Is it me, or she just doesn't really understand me? I don't feel like a self righteous Ahole even on my blog because I keep it short and simple. It might be true that when you use more words to express how you feel, it just bites back. Or, If you try explaining something to someone who doesn't want to listen, then maybe it has the same effect.

I was having a nice day, but from what I read, you always save the best for last. My day was going right until she tells me to shut up and let the actions do the talking. Somebody help me out here, she wants to feel more important than anything else in my world -- which isn't really practical and rational -- and then when I do make an effort to reach out and make it right, she tells me to shut up.

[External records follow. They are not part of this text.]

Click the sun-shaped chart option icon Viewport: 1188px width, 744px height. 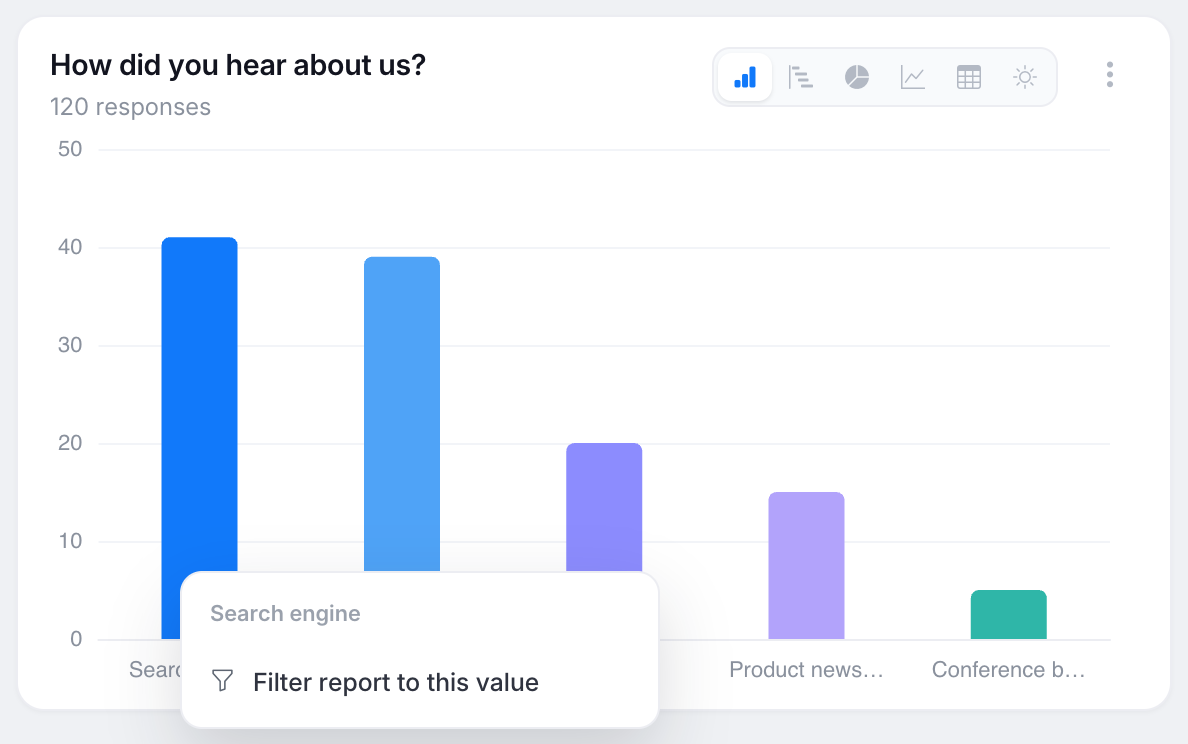(1025, 77)
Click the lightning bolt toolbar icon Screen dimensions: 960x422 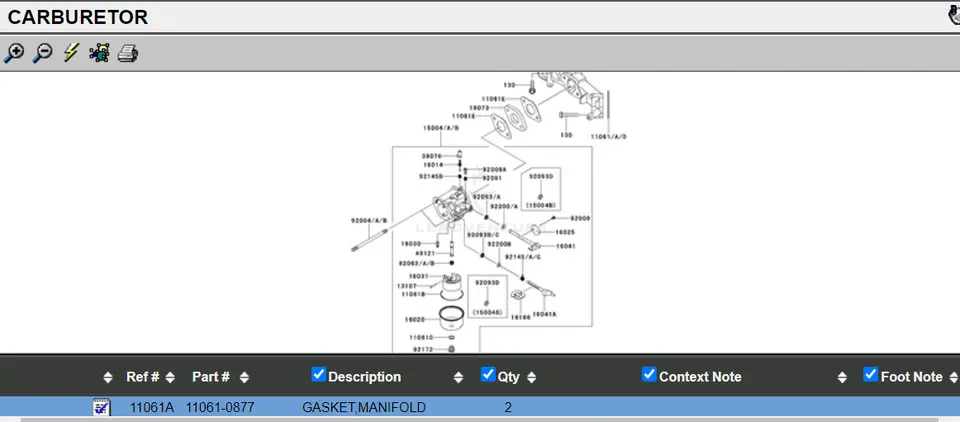click(x=71, y=53)
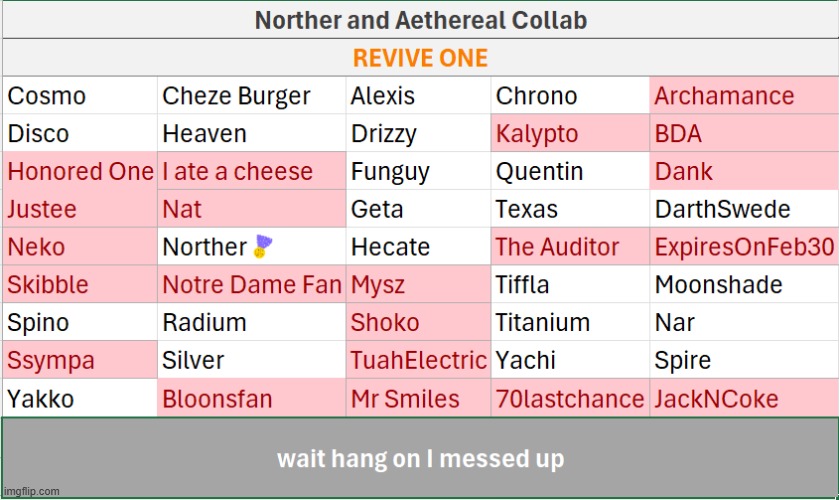Click the Notre Dame Fan cell
The width and height of the screenshot is (839, 500).
click(251, 284)
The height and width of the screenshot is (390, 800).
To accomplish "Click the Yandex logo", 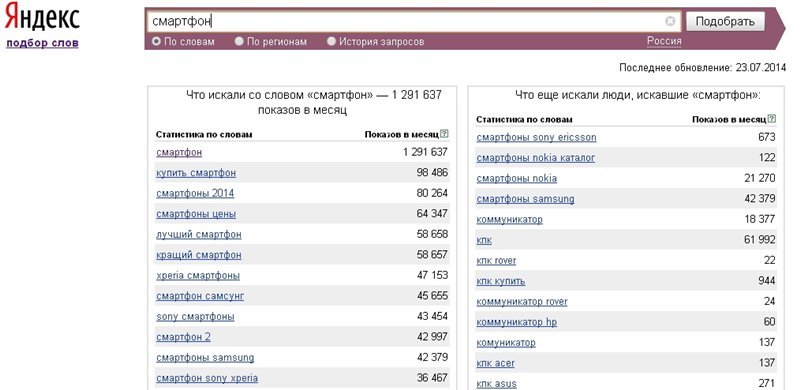I will click(x=42, y=18).
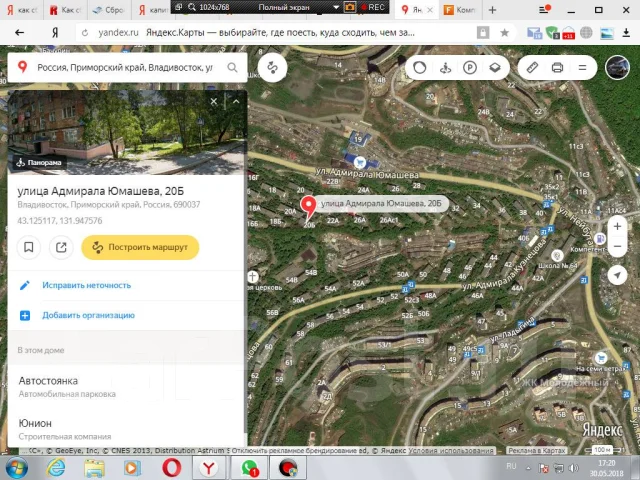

Maybe I asked for this -- she already said she was a brat, and she already said she was high maintenance but no, I kept it going. Yes, I did bring this onto myself -- I could only do so much and I could only give so much. Lemme quote something she told me:

you never really made me a part of ur life, i am sorry
that i stopped my life for you, i let my life revolve
around urs and above everythng, i let people that care
about me down just because i believed in what you
said.


Few things. I wouldn't ask her to be my girlfriend if I didn;t make her a part of my life. Second, I never asked her to stop her life for me or for anybody, nor ask her to let her life revolve around mine. I only said the truth, and here I am being blamed for telling the truth and her believing me. WHAT'S WRONG WITH THE F'IN TRUTH?

Maybe it's wrong when the truth you hear is the the truth you want to believe. Maybe it's wrong when you tell the truth and other people don't agree with the truth that you're telling. Maybe it's wrong to tell the truth when the person you're telling to will believe you and feel sorry for believing you later.

How misunderstood could I get?!

I miss my best friend... It's times like these when I need her most...

To her: If you're reading this, I'm sorry I had to drag it out to my public journal. I just don't understand why you don't understand me. I also don't understand how you could demand so much from someone else, and expect them to be happy too. I mean, the world does not revolve around you so please start thinking about that for a while.